Study text

··········

Newsom Easily Survives Recall

The flake beat the weirdo.

While it looked like California Governor Gavin Newsom might be recalled and replaced by conservative talk show host Larry Elder as recently as a month ago, it looks like voters chose nearly two to one to stick with the devil they knew.

NPR (“Gov. Newsom Keeps His Seat After A Majority Of California Voters Reject The Recall“):

The attempt to recall California Democratic Gov. Gavin Newsom has failed, according to a call by the Associated Press, allowing the governor to stay in office until at least 2023.

Tuesday ends a campaign against Newsom that began before the coronavirus pandemic took hold in the U.S.

“I am humbled and grateful to the millions and millions of Californians that exercised their fundamental right to vote,” Newsom said Tuesday night, speaking, almost somberly, to a group of reporters. “We [have] so much more in common in our state than we give ourselves credit for,” he added, expressing how difficult life has been for Californians during the pandemic.

The governor’s victory serves to vindicate his leadership of the state through COVID-19, but he won’t be off the campaign trail for long. He’ll have to run for reelection next year if he wants to keep his seat after his term ends.

This recall petition was one of six circulated by the governor’s opponents to remove him since he took office in January 2019.

Getting the vote to the ballot took an unlikely synchronization of political fortune and Newsom’s own missteps. Last year, a judge gave the recall campaign an additional four months to collect signatures, citing the difficulties in distributing petitions during the pandemic. Later that day, Newsom dined at the upscale French Laundry restaurant in Napa Valley, ignoring his own guidance to avoid gatherings as the spread of the coronavirus picked up.

The dinner became the enduring symbol of the recall campaign and fodder for the most convincing attack against the governor: that he failed to practice what he preached.

Instead of waiting for the 2022 gubernatorial election, thousands of the governor’s detractors signed petitions to put Newsom’s fate on the ballot this year.

The resurgence of the virus also allowed Newsom to draw his clearest contrast between the candidates hoping to replace him, most notably conservative radio talk show host Larry Elder, who conceded the race late Tuesday local time.

··········

Collected material
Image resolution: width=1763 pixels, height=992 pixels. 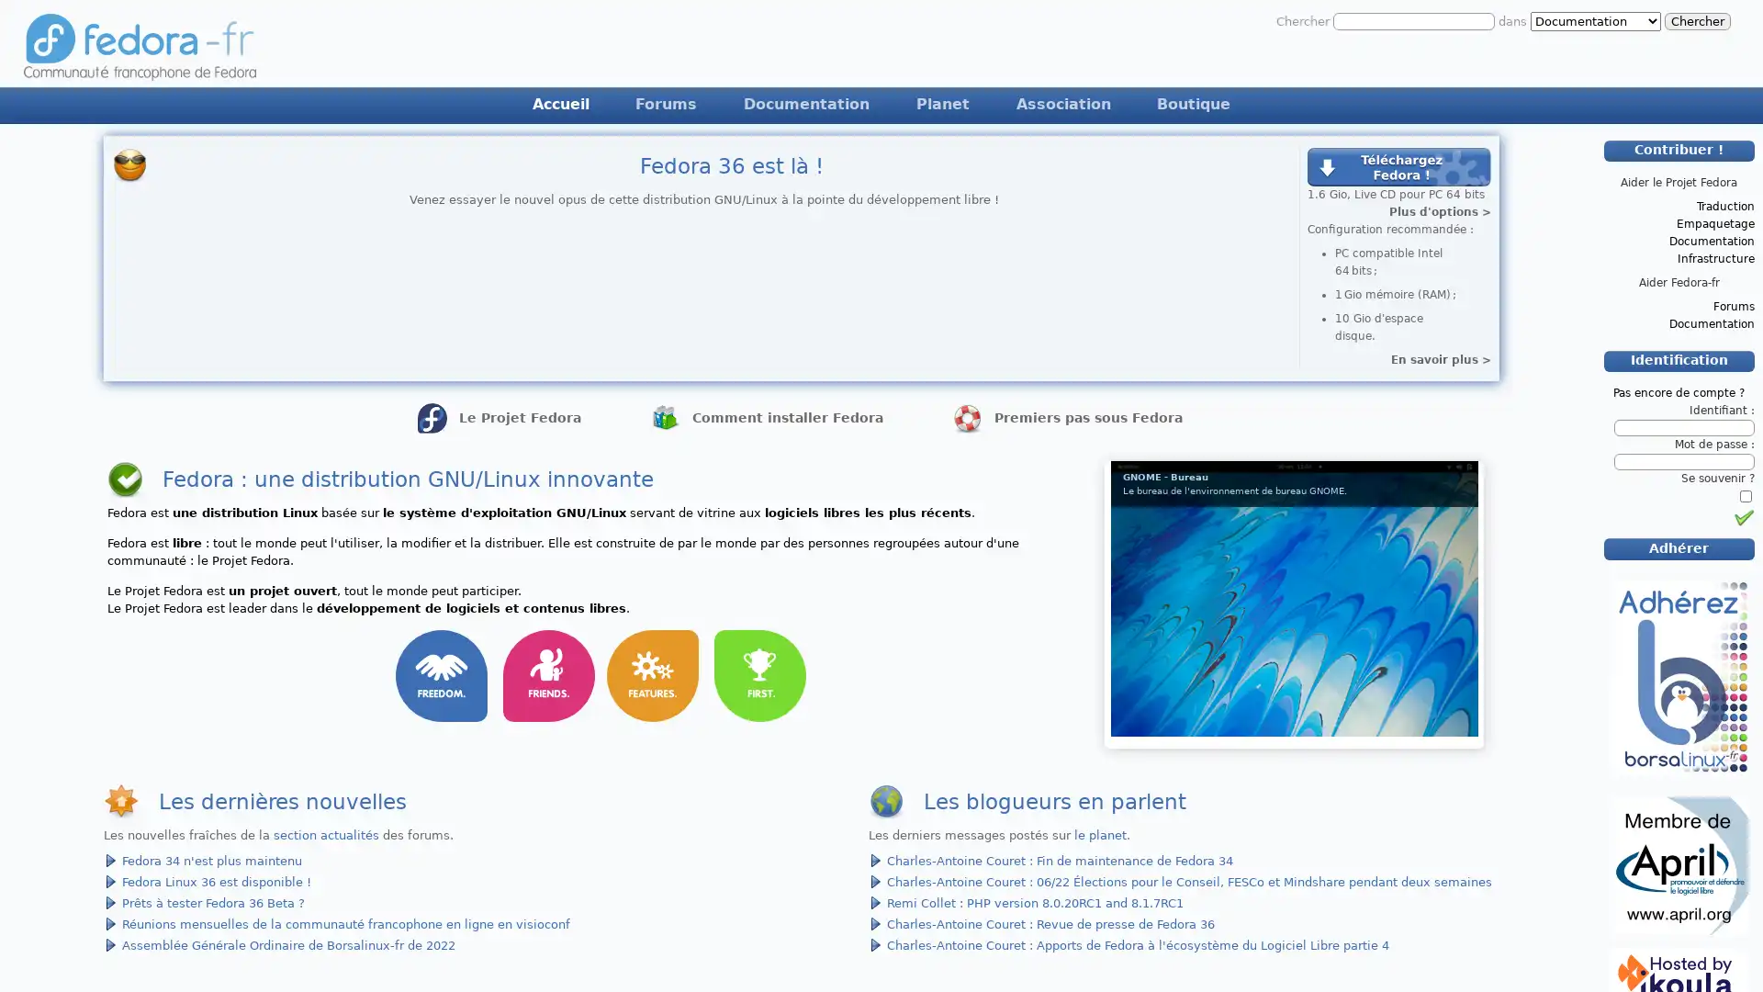 What do you see at coordinates (1741, 517) in the screenshot?
I see `Identification` at bounding box center [1741, 517].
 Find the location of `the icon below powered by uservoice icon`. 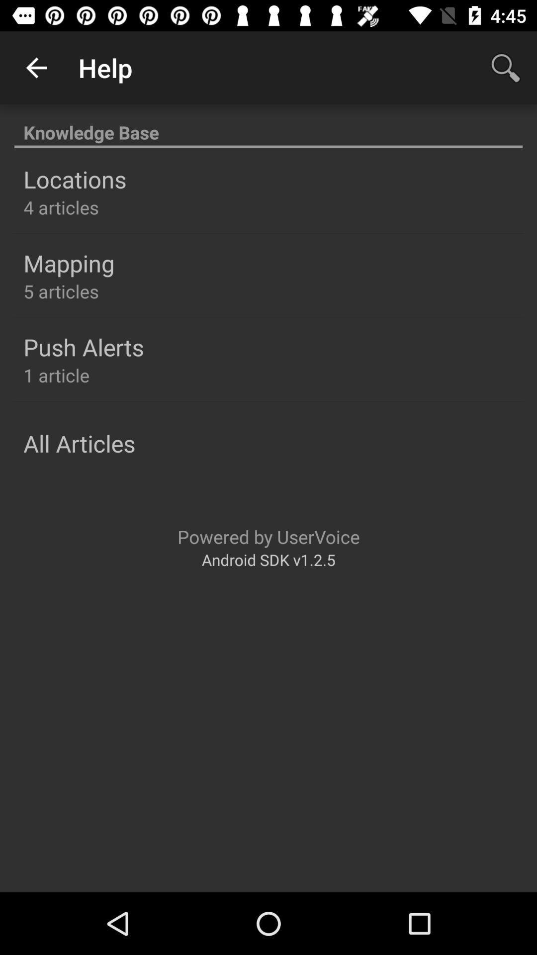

··········

Check your understanding
1/ Condense the paragraph of the recall article that begins "Getting the vote to the ballot" into a shorter version that keeps its main facts.
2/ Quote the recall article from "The flake beat" up to and including "at least 2023.".
The listing plays no part in this work and may be set aside.

Solved problems
1/ An unlikely mix of political fortune and Newsom's own missteps put the recall on the ballot. Last year, a judge gave the recall campaign four more months to collect signatures because the pandemic made distributing petitions difficult. That same day, Newsom dined at the upscale French Laundry restaurant in Napa Valley as the coronavirus spread, ignoring his own guidance to avoid gatherings.

2/
The flake beat the weirdo.

While it looked like California Governor Gavin Newsom might be recalled and replaced by conservative talk show host Larry Elder as recently as a month ago, it looks like voters chose nearly two to one to stick with the devil they knew.

NPR (“Gov. Newsom Keeps His Seat After A Majority Of California Voters Reject The Recall“):

The attempt to recall California Democratic Gov. Gavin Newsom has failed, according to a call by the Associated Press, allowing the governor to stay in office until at least 2023.